Another issue which concerns the HRT and specifically the MRA is the fact that this test, along with the computing of the stereometric parameters of the ONH, relies on the contour line that must be established subjectively by the examiner himself. A great amount of attention has been paid to this [2933] and despite the fact that a variation in the positioning of the contour line could have a certain impact on the determination of stereometric and diagnostic parameters, it does not seem to reach great signification. Moreover, the newish version of the HRT (HRT-III) which incorporates the GPS, providing a result independent of the contour line traced by the examiner, which relies on the analysis of the morphometry of the ONH and the peripapillary RNFL, has failed to significantly overtake MRA accuracy [24].

On the other hand, it is a well-known fact that glaucomatous population tends to have thinner corneas. What is more, CCT arises not only as a confounder for IOP measurements, but also as an independent risk factor for glaucoma [2548]. It is somehow astonishing that while great attendance has been given to the analysis of the ONH and RNFL, the studies regarding the corneal structure characteristics inherent to glaucomatous eyes are quite few. In this vein, in several previous studies, we performed a corneal thickness segmentation scheme into virtual circular zones, concentric with the corneal apex, and we analyzed their differences between a sample of healthy volunteers and glaucomatous patients. As many differences arose between both samples, we also studied the diagnostic ability of our virtual segmentation model finding that, without being a diagnostic tool in itself, it showed a nondespicable capacity to discriminate between glaucomatous and healthy eyes [4953].
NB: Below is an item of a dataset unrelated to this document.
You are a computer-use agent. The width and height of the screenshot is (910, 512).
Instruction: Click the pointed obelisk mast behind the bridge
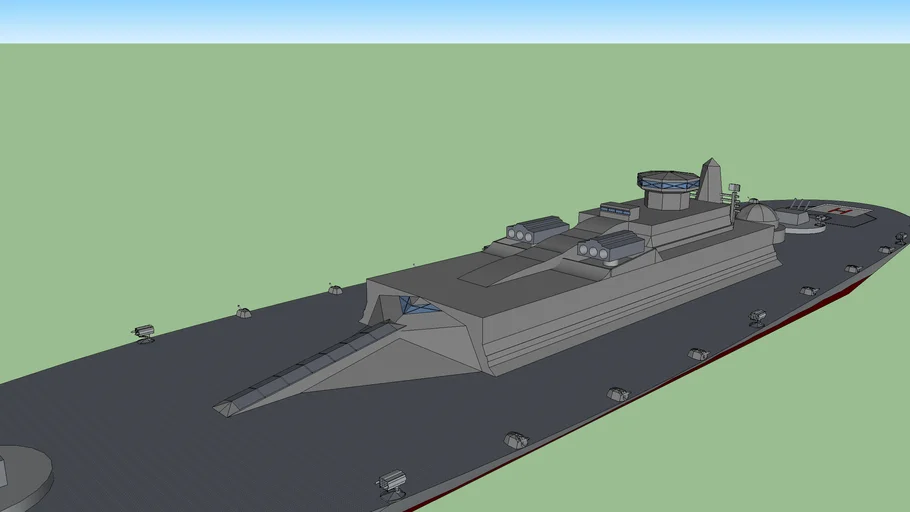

Our findings left us with some questions whose answers went far beyond the purposes and capacities of those studies as they go far beyond this one: is there any structural difference between the cornea of glaucomatous eyes and the cornea of healthy eyes? In this case, is this difference primary or does it occur as a consequence of the disease itself? As an answer to the second question, we can say that CCT tends to be a steady parameter along the life of a person [2553] but, in fact, we still do not have any information about the behaviour of the different corneal zones generated in our segmentation scheme throughout any period of time.

Taking the former into account, the very aim of this clinical study is to determine if adding the variables of the corneal thickness segmentation model to those of the HRT could improve its diagnostic accuracy. Our findings suggest that combining the analysis of both corneal and ONH structures indeed improves POAG diagnostic capability. To what extent this improvement could have any clinical impact is yet to be established.

Conflict of Interests

The authors declare that there is no conflict of interests regarding the publication of this paper.